From the day he went to work for Sears, Roebuck at age 17, changing tires, Nolan thought of the company more as a family than an employer. The son of rural parents who lived near the poverty line, Sears was his passport to the American dream, and for six years he studied nights to get his college degree. He didn’t take a vacation for a decade and for years worked six days a week while claiming only five for pay purposes.

“I figured that’s how you got ahead,” he said. In a way it was, and Sears rewarded him handsomely. By the time the phone call came one February morning a year ago, Nolan, a 37-year Sears employee and the manager of the Middletown, N.Y., store, had a salary of nearly $90,000 and 300 people who reported to him.

“I hate to tell you, Phil,” the district manager had said when he called that morning, “but you’re one of the managers getting bumped. You’ve got 30 days. Don’t feel bad about this. You haven’t done anything wrong. A lot of managers are getting bumped.”

“Don’t feel bad?” Nolan replied. “This is my goddamn life you’re talking about.”

The financial aspects of being jobless were, of course, frightening. Nolan had a monthly mortgage of $1,284 and alimony payments of $1,000 and retailers were not looking to hire 55-year-old men. With luck, an employment counselor told him, he might find work, probably part-time, paying $5 or $6 an hour. But what gnawed on Nolan worse than the loss of income was a thought Joseph Conrad had once expressed: A man is a worker. If he is not that, he is nothing.

Advertisement

“You lose your self-esteem when you lose your job,” Nolan said. “You find even thinking about talking to someone about a job is difficult. I felt that somewhere I had failed, that I left on a failing note. Sears had been my life--I didn’t even have any friends who weren’t Sears people--and all of a sudden that’s taken away, like a death in the family. I couldn’t sleep. I couldn’t really enjoy Christmas this year. What are friends meant to say, ‘I’m sorry’? That’s what you say at a wake.”

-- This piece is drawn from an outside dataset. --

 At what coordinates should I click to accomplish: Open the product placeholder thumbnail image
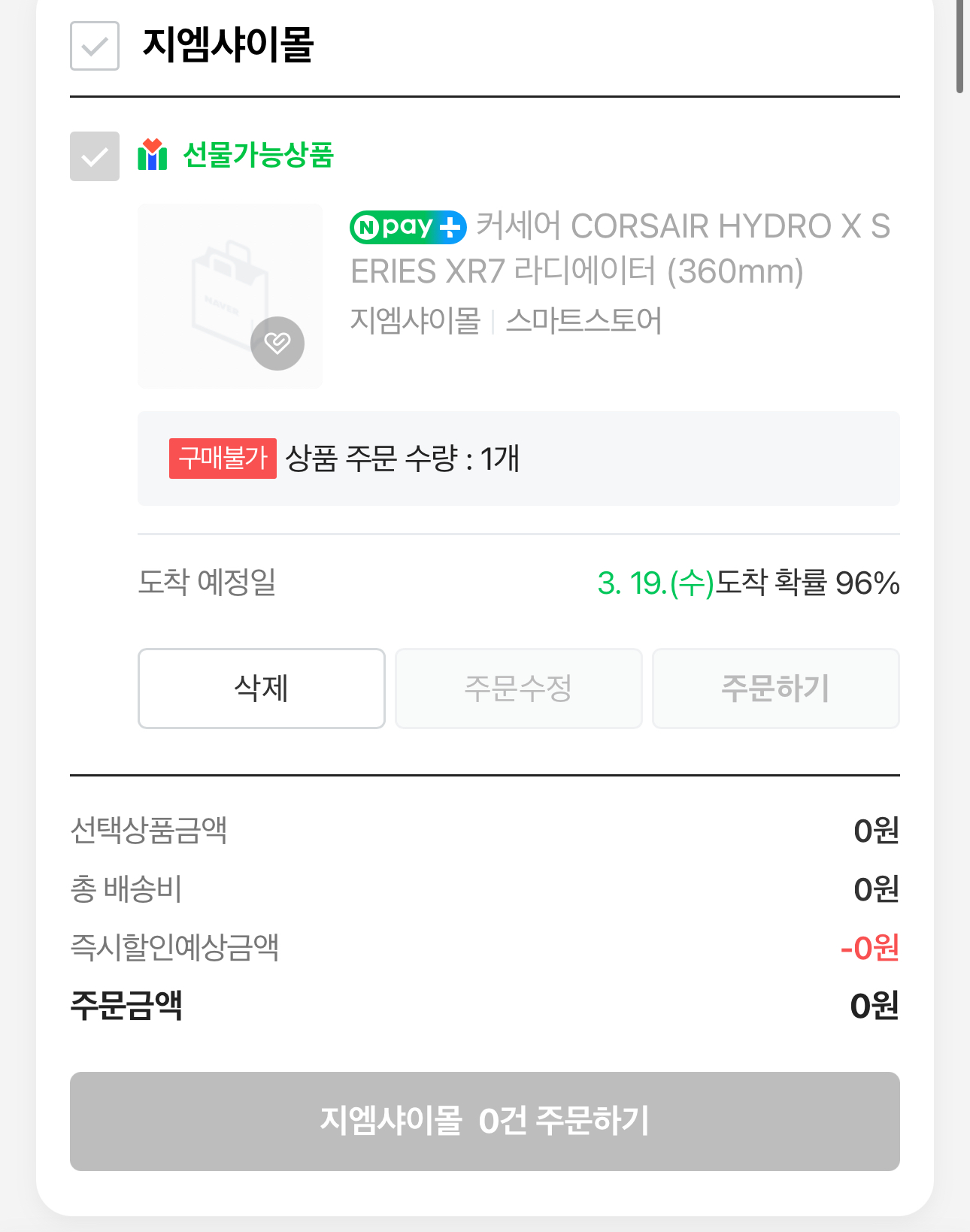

Nolan settled in the town of Ashfield (population 1,200) in western Massachusetts. He married a second time--his new wife was an 18-year Sears employee--and chopped and split by hand seven cords of wood to stay busy over the winter. In March, the week his year’s severance pay ran out, he and Doreen took over the local convenience store. They’ve installed a lunch counter with home-cooked items like meatloaf and shepherd’s pie, and Doreen says, “It’ll take time, but this is going to work. We’ve been open two weeks and business is up 25%. Personally, I think we’re sitting on a little gold mine. Besides, it’s good to see Phil smile again.”

If one is looking for a portrait of the recession and the jobless recovery, it is the face of Phil Nolan--the white-collar worker who bought into the company dream and discovered he was as disposable as a time-worn machine.

Dean Farness of Santee, Calif., a 10-year employee of General Dynamics, learned that too. He returned to work March 15 from a bereavement leave following the accidental death of his son and was told he was being fired as part of the company’s downsizing. Brent Farness would have been 7 years old that day. (A General Dynamics spokesperson said the company was “dismayed” at the timing and handling of Farness’s layoff.)

“A company can’t say I’m going to buy your brains and to hell with your feelings,” said Ian Mitroff of USC’s School of Business Administration. “We’re just beginning to apply some of the concepts of the dysfunctional family to organizations and we find all the same mechanisms are there--the beating up on people, the denial, all the craziness. We haven’t learned how to treat people as whole human beings when they come to work.”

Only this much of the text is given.